Two Weeks In

I’ve been mulling over a blog post for a few days now. Not sure how to start or what to write. So I think I’ll do my best to keep things fairly straight-forward and simple.

Fact: On August 8 I had a total colectomy. This means my colon was completely removed. My appendix was also removed. As well 10 cm of my small bowel was removed. My colon was 65 cm in length.

Fact: I now have a stoma. A stoma is made from the small intestine – it is turned inside out and pulled through a hole in my abdomen. A bunch of tiny stitches (and I’m guessing internal staples) hold it in place. It has the look and feel of the inside of the mouth. It doesn’t hurt to touch it. This is how poop leaves my body.

Fact: I now wear an appliance. The appliance is essentially a bag (but I don’t like calling it a bag…) that covers my stoma. The poop is collected in my appliance. I empty this five or six times a day.

Fact: This is all collectively called an ostomy. There are multiple types: ileostomy, collostomy, and urostomy (and maybe more). I have an ileostomy. This is actually more common than most people realize.

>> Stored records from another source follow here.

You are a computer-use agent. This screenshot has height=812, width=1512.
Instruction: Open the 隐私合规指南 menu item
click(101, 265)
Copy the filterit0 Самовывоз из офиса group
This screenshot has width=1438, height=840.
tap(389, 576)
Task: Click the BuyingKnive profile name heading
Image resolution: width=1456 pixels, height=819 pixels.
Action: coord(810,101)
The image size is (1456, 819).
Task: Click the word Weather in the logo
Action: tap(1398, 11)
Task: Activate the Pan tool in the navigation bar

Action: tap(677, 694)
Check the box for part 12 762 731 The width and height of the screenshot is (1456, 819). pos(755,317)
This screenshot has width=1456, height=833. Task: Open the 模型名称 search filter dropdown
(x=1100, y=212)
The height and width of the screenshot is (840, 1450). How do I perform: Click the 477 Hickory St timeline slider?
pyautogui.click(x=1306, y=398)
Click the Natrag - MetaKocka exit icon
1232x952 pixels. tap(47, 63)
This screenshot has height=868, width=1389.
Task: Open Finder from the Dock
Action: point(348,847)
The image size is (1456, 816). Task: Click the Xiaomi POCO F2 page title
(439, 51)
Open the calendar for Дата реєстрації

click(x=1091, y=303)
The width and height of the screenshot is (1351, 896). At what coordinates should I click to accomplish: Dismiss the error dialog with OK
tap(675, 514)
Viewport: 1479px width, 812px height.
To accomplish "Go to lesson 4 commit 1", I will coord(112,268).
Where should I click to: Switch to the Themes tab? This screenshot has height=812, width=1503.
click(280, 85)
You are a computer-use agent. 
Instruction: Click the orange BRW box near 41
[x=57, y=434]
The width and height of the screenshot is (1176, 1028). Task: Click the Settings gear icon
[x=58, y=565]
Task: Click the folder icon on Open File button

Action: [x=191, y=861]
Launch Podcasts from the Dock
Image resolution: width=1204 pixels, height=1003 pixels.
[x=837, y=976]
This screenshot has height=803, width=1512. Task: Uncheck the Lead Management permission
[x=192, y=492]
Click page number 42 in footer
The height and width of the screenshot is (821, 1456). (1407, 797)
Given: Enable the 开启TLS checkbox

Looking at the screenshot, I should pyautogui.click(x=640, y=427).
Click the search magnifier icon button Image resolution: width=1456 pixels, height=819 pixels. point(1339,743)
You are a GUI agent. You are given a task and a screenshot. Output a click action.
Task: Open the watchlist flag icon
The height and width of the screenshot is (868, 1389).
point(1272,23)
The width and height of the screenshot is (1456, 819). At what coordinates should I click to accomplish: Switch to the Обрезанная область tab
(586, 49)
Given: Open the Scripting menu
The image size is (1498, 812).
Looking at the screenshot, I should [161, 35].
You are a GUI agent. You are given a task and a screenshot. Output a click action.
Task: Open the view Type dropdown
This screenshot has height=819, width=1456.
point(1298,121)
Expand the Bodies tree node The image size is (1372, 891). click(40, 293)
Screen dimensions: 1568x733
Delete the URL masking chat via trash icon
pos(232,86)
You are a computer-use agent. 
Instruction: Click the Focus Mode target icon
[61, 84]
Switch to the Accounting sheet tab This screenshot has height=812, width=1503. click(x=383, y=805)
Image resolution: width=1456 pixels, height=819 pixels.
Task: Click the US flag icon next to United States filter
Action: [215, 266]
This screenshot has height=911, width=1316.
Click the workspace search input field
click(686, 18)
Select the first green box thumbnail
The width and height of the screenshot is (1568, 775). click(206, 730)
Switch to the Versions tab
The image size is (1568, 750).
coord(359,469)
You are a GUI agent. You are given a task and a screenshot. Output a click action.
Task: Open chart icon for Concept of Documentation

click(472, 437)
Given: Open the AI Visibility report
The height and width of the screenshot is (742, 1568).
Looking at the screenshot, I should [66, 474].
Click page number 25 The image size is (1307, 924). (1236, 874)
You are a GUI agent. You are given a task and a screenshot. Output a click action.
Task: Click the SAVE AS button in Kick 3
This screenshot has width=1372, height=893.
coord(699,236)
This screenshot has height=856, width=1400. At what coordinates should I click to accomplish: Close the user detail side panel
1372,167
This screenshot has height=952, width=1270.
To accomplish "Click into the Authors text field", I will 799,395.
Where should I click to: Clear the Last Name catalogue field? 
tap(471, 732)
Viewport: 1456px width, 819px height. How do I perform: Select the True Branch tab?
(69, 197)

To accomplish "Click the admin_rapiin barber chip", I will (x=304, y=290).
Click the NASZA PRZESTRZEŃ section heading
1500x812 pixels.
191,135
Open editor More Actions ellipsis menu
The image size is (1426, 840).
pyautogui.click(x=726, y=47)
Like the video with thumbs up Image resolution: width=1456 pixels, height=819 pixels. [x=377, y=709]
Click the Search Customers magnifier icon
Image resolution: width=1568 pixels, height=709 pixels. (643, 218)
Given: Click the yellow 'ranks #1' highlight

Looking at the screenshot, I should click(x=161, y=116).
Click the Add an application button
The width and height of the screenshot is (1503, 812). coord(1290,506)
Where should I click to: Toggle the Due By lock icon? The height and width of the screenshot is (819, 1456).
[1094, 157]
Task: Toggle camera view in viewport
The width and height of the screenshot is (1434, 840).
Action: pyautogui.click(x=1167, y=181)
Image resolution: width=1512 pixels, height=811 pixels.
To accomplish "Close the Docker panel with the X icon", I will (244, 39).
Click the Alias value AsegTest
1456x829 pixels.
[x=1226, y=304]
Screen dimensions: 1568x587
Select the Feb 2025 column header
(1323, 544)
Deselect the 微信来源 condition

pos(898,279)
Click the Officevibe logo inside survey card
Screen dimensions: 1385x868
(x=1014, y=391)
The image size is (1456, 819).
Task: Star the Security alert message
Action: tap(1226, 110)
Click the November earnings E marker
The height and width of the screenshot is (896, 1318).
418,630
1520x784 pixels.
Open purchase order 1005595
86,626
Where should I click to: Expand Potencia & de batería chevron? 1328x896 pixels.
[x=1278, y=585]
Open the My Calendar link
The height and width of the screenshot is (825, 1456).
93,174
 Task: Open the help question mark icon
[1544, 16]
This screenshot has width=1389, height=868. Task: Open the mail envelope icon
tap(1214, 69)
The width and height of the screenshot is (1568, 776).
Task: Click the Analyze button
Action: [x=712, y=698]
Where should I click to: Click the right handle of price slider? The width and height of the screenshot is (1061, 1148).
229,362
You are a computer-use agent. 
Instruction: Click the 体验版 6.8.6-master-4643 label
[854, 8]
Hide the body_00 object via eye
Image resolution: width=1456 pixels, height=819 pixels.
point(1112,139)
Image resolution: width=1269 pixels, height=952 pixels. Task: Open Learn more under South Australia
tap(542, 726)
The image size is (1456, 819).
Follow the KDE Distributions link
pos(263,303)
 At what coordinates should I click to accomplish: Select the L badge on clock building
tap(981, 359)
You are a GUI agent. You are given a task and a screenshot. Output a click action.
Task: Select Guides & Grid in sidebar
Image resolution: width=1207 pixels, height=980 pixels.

People with ulcerative colitis, Crohn’s Disease, colon cancer, colorectal cancer, bladder cancer and more may have an ostomy.

Fact: It’s not horrible. It might sound horrible. I mean who wants to walk around carrying their poop? Oh wait, other people do this but instead it’s in their colon…. If you see me, you likely won’t even notice that I’m wearing an appliance. And if you do, oh well.

Fact: The recovery takes a while. I’m now 15 days post-op and I’m finally starting to feel better. I’m getting out for daily walks. I’m able to eat out at some restaurants. I even went to the mall! It will be a few more weeks before I can think about the bicycle. Frankly, the bicycle is the furthest thing from my mind. I’m content with a couple of 20 minute walks.

Fact: My diet right now is really limited. Only cooked vegetables without any skin, seeds, membranes, peel, etc. Only white bread, white rice, white pasta. Fruit is limited to canned peaches and pears, applesauce, cantaloupe, banana and mango. Protein is super important for the healing process so I’ve added in Kefir, peanut butter, fish, beef, and tofu. I seem to be eating a lot of soda crackers. Arrow root cookies and chocolate pudding are the bomb.

Fact: I’m doing well. I’m okay with all of this. I’ve had a lot of time to think about living with an ileostomy. I’ve talked with a lot of people who have an ileostomy. An ileostomy does not limit me. Once I’ve fully recovered there is no reason that I cannot start riding a lot again.

Fact: I will need a second surgery. I don’t know when this will be. I have an appointment  in February to meet with a surgeon. The second surgery will be to remove the rest of my rectum.

Fact: Marc is superstar. He has been doing everything in the house for the past three weeks. I’m not permitted to lift anything over 5 lbs for eight weeks. This means I can’t really do anything in the house.

Fact: I don’t have to take any more medication for the ulcerative colitis.

Fact: This is not a cure. Even though my colon has been removed – this is where ulcerative colitis strikes, I am not cured. I still have about three inches of my rectum left – the disease could recur there. My body could also outsmart all of the brilliant doctors and surgeons and trigger another auto-immune response in another organ. But I’m not going to worry about this.

Fact: Right now today, I actually feel better than I have in a long time. Yes, I’m fatigued but it is a fatigue I can understand. No, I can’t ride my bike or do yoga or eat the foods I love but I know that soon enough I can do all of this again.

Fact: I’m only looking forward. This is short term hassle for long term life enjoyment.


6 thoughts on “Two Weeks In

  1. So glad to hear you’re doing well!! You’ll be back to everything soon enough. I rode with my ostomy years ago. I worked out at the gym, too. You can do it! And no meds for you!!! That’s awesome.

    • HI Rebecca! Congrats on your wedding! This is great to know. Feeling better everyday. Hoping to get out to a couple of local ‘cross races this year and ride around very slowly. You’re a super inspiration for me.

  2. I am sorry that the universe ‘chose you’ to have to go through all this but in the end you will prevail. I admire your courage and persevering and I see from all the online and FB comments you have a whole host of friends and family who are sharing this journey with you. Good luck on your continued recovery and see you again soon!

    • HI Anne! Great to hear from you. Some days it does seem like a rough deal, but over the years of dealing with ulcerative colitis, I’ve always managed to come out on top. This is just another challenge that I’m sure I’ll adapt to very quickly. I’m still off from work – coffee date on a Monday?